Well done. That leaves:

1. The details of the Belgians:

1914 - infantry division (31,000 officers and ORs) had a cavalry regiment; 3 infantry brigades (7,000 officers and men) comprising cavalry troop (32 officers and ORs), MG company (6 heavy MGs), 2 infantry regiments of 3 battalions, each with 4 companies, and 3 batteries of 75mm artillery; divisional artillery regiment with 3 field gun batteries (4 x 75mm guns); engineer battalion with bridging company, telephone company and pioneer company (500 officers and ORs); and the divisional (supply) train.

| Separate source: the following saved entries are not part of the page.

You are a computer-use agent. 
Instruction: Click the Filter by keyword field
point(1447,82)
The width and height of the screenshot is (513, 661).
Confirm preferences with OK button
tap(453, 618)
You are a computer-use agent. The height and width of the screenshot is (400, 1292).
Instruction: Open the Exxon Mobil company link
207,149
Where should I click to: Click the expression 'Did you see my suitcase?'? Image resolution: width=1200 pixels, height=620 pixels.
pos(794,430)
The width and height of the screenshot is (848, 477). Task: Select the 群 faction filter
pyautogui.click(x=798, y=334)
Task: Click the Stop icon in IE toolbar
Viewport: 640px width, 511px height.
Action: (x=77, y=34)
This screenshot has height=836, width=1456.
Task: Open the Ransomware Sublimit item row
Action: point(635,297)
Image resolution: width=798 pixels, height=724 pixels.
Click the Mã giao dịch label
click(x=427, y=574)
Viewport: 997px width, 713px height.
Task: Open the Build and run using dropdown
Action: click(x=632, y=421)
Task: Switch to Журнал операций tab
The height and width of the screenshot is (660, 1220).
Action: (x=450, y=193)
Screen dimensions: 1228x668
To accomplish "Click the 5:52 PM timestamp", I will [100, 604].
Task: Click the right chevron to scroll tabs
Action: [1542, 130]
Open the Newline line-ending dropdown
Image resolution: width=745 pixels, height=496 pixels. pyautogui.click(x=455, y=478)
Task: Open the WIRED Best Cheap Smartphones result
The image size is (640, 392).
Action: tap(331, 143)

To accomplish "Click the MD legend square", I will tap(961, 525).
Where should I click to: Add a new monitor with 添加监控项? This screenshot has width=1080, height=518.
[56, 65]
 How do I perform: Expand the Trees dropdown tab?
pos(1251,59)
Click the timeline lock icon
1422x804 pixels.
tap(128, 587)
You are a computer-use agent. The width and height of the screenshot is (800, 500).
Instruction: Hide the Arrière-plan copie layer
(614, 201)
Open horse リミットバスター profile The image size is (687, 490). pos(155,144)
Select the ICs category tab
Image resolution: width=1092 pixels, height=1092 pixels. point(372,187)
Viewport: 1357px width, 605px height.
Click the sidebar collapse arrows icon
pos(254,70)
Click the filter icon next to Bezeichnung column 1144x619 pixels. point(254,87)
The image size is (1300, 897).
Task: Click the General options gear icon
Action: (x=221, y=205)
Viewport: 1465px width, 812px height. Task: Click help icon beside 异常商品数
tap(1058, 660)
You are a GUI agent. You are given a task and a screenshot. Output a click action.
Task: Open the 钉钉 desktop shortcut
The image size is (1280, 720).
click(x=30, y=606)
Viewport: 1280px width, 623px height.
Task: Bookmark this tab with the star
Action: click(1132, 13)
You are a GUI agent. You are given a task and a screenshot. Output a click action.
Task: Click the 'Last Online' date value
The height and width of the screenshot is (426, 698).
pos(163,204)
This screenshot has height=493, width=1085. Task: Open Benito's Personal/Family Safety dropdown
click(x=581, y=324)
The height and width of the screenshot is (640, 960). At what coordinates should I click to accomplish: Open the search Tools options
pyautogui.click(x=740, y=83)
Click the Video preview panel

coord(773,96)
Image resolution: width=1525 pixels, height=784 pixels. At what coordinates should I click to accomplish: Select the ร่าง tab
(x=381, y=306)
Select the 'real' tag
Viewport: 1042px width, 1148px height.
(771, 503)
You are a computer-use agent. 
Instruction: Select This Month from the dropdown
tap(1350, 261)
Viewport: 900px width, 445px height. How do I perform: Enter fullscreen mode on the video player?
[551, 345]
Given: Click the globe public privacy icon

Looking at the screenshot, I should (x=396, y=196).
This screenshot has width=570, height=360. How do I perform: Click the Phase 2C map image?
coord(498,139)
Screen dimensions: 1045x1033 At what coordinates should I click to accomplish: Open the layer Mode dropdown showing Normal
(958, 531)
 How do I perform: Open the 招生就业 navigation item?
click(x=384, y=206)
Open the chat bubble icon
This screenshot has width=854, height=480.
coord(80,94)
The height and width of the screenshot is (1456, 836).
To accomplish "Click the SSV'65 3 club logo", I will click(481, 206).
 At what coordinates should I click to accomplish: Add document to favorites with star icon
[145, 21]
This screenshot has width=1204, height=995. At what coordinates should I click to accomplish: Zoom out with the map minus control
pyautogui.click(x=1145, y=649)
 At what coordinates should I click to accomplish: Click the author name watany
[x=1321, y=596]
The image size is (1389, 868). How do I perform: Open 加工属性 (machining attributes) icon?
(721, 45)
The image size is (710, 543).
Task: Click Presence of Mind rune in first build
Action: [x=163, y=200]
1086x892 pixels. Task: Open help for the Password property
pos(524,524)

1918 - cavalry regiment replaced with a 'light group' comprising cavalry squadron, cyclist company, and armoured car squadron (3 armoured cars); 3 infantry regiments of 3 battalions, each comprising 3 infantry companies and an MG company; artillery regiment comprising 3 artillery groups of 3 field gun batteries and a mortar group

2. Special forces

For example, the German stosstruppen would be organised as a stormtroop battalion (1916), comprising:

Headquarters, 1-5 assault companies (each with 124-200 officers and ORs), 1-2 MG companies (initially 6 expanding to 12 MGs per company), flamethrower platoon, infantry gun battery (4-6 76.2mm Russian guns for example) and 1 mortar company.

The size and composition of these units varied widely but in general they were significantly more heavily armed than their infantry counterparts.

I have information on Austrian, Italian and Russian special forces as well.